— EXERCISE OBJECTIVE —
Your answer should be the lines below from the one with "Open the Assist chat icon" to the one with "This screenshot has width=868, height=392.", both included, given again exactly and with nothing added.

— DATA EXTRACTS —
--- START ---
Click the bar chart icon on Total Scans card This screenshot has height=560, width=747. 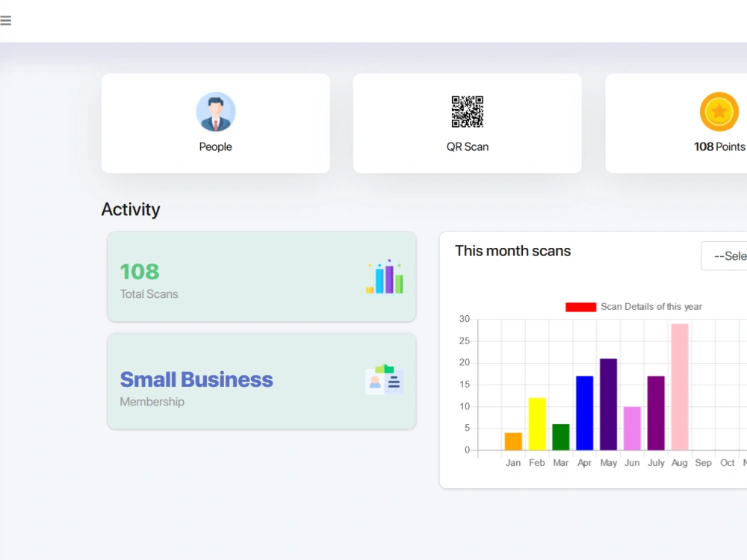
--- END ---
--- START ---
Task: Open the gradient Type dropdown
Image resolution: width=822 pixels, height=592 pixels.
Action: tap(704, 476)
--- END ---
--- START ---
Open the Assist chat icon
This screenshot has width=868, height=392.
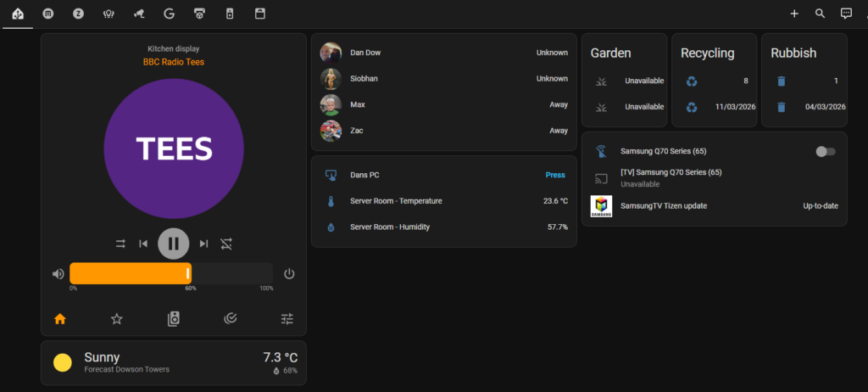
--- END ---
— FINISHED EXERCISE —
Open the Assist chat icon
This screenshot has width=868, height=392.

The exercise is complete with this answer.